Although it ranks among the oldest tools in neuroscientific research, electroencephalography (EEG) still forms the method of choice in a wide variety of clinical and research applications. In the context of brain–computer interfacing (BCI), EEG recently has become a tool to enhance human–machine interaction. EEG could be employed in a wider range of environments, especially for the use of BCI systems in a clinical context or at the homes of patients. However, the application of EEG in these contexts is impeded by the cumbersome preparation of the electrodes with conductive gel that is necessary to lower the impedance between electrodes and scalp.
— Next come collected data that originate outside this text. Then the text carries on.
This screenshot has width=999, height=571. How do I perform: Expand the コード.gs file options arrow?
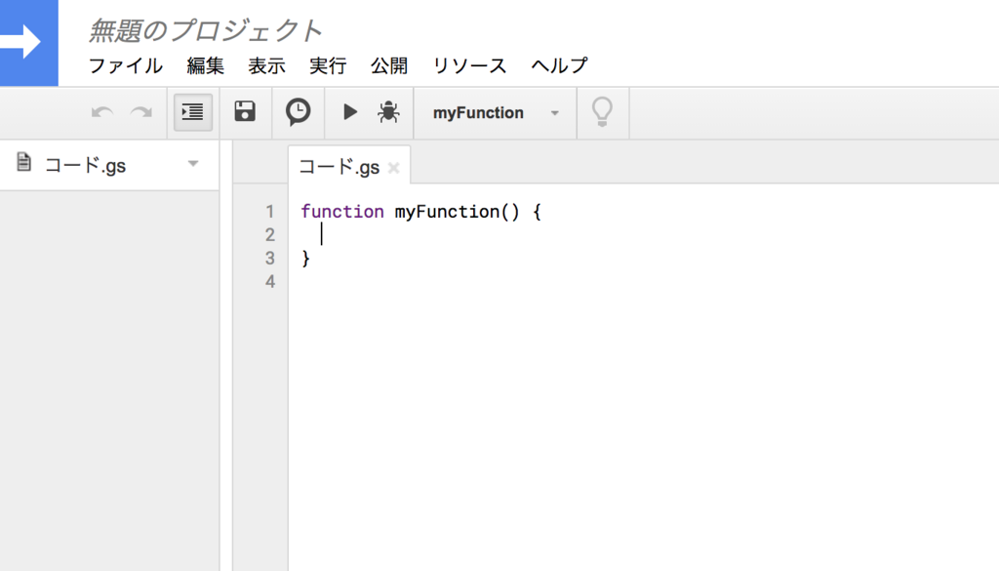point(193,164)
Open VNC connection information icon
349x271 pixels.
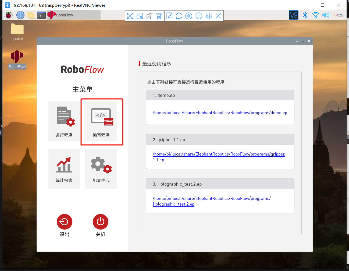(199, 16)
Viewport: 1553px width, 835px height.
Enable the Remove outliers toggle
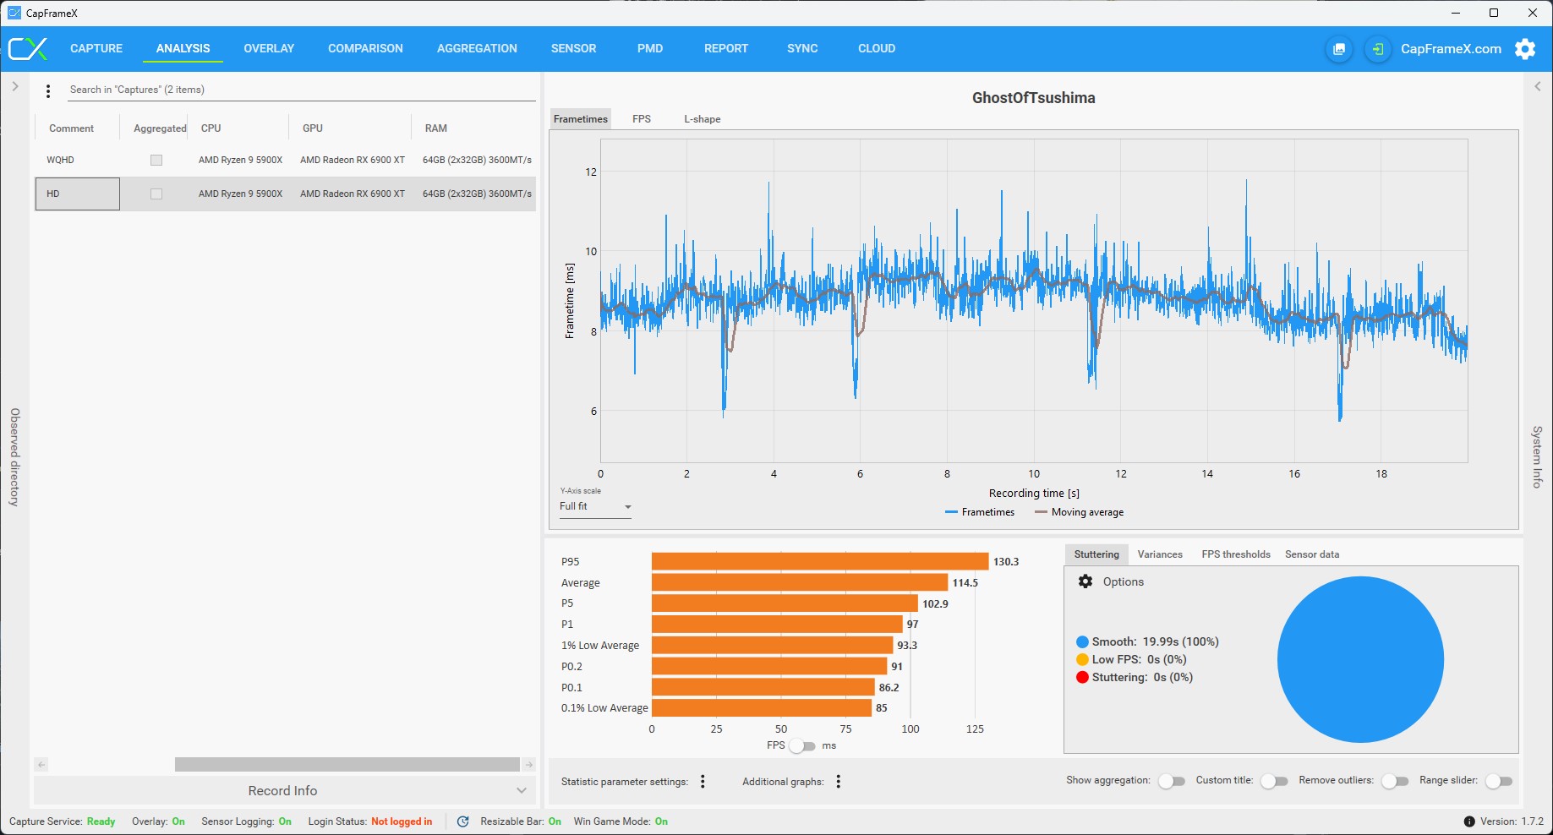coord(1395,781)
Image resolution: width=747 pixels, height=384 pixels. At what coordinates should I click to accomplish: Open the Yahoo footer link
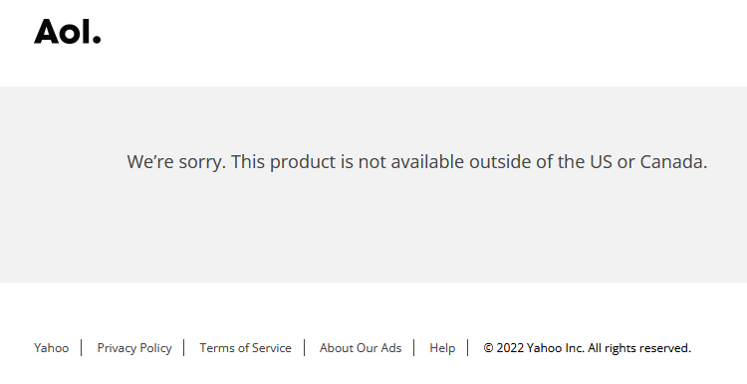(x=52, y=348)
Dry electrodes could provide a solution to this barrier and allow for EEG applications outside the laboratory. In addition, dry electrodes may reduce the time needed for neurological exams in clinical practice. This study evaluates a prototype of a three-channel dry electrode EEG system, comparing it to state-of-the-art conventional EEG electrodes. Two experimental paradigms were used: first, event-related potentials (ERP) were investigated with a variant of the oddball paradigm. Second, features of the frequency domain were compared by a paradigm inducing occipital alpha. Furthermore, both paradigms were used to evaluate BCI classification accuracies of both EEG systems. Amplitude and temporal structure of ERPs as well as features in the frequency domain did not differ significantly between the EEG systems. BCI classification accuracies were equally high in both systems when the frequency domain was considered. With respect to the oddball classification accuracy, there were slight differences between the wet and dry electrode systems. We conclude that the tested dry electrodes were capable to detect EEG signals with good quality and that these signals can be used for research or BCI applications. Easy to handle electrodes may help to foster the use of EEG among a wider range of potential users.